---------- Exercise material

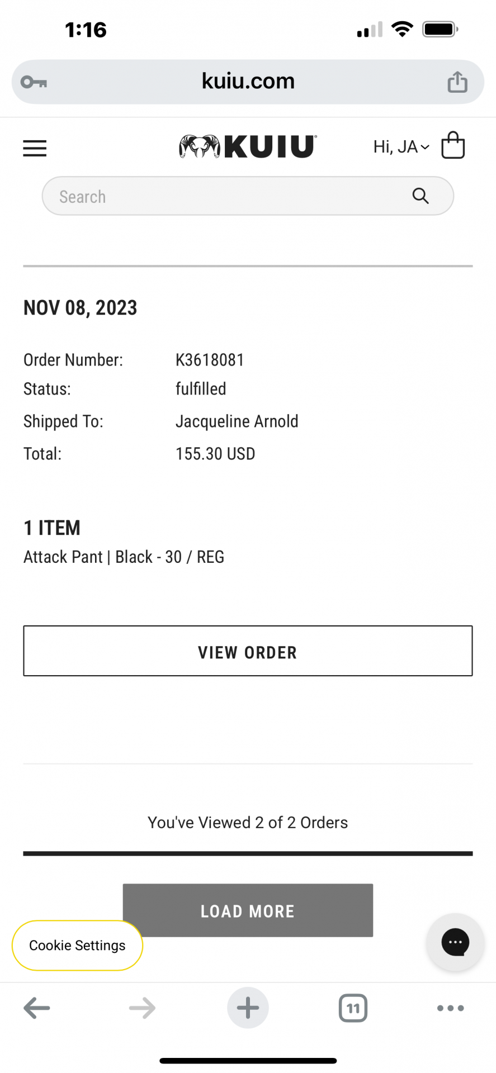
Task: Tap the browser forward arrow
Action: click(142, 1008)

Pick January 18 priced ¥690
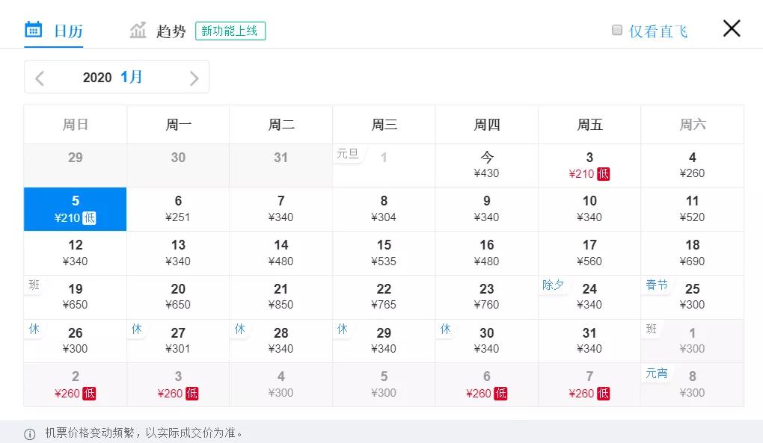tap(692, 253)
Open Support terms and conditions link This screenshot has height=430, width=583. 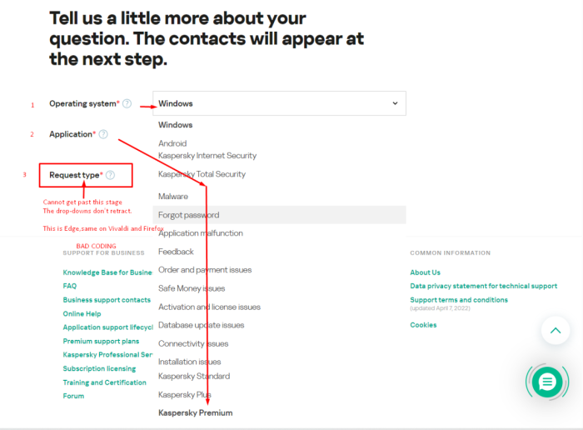(470, 300)
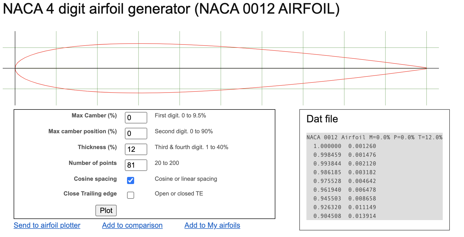Select the Thickness (%) input field
464x237 pixels.
pos(136,149)
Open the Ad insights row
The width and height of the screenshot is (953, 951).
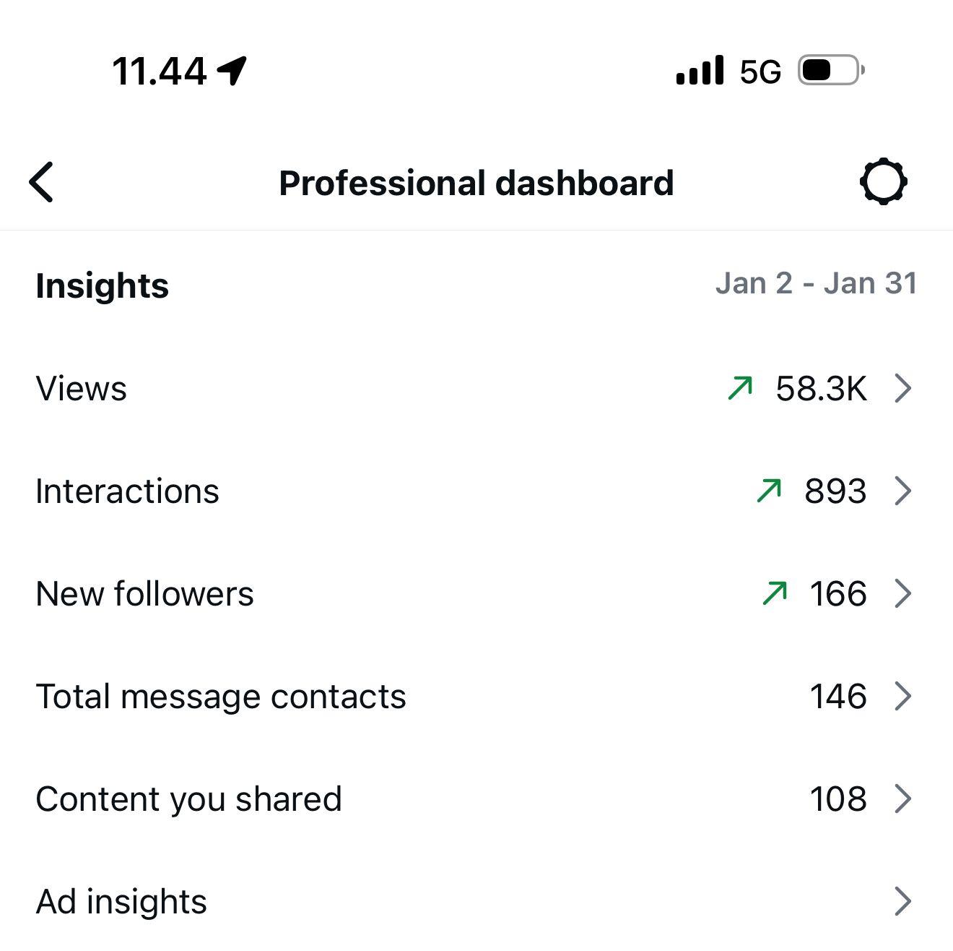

--------------------

Your instructions:
Your answer must be an exact copy of the lines from the one with "Open the Ad insights row" through the final line of the data, both included, without any pictures.

Output for this exercise:
Open the Ad insights row
The width and height of the screenshot is (953, 951).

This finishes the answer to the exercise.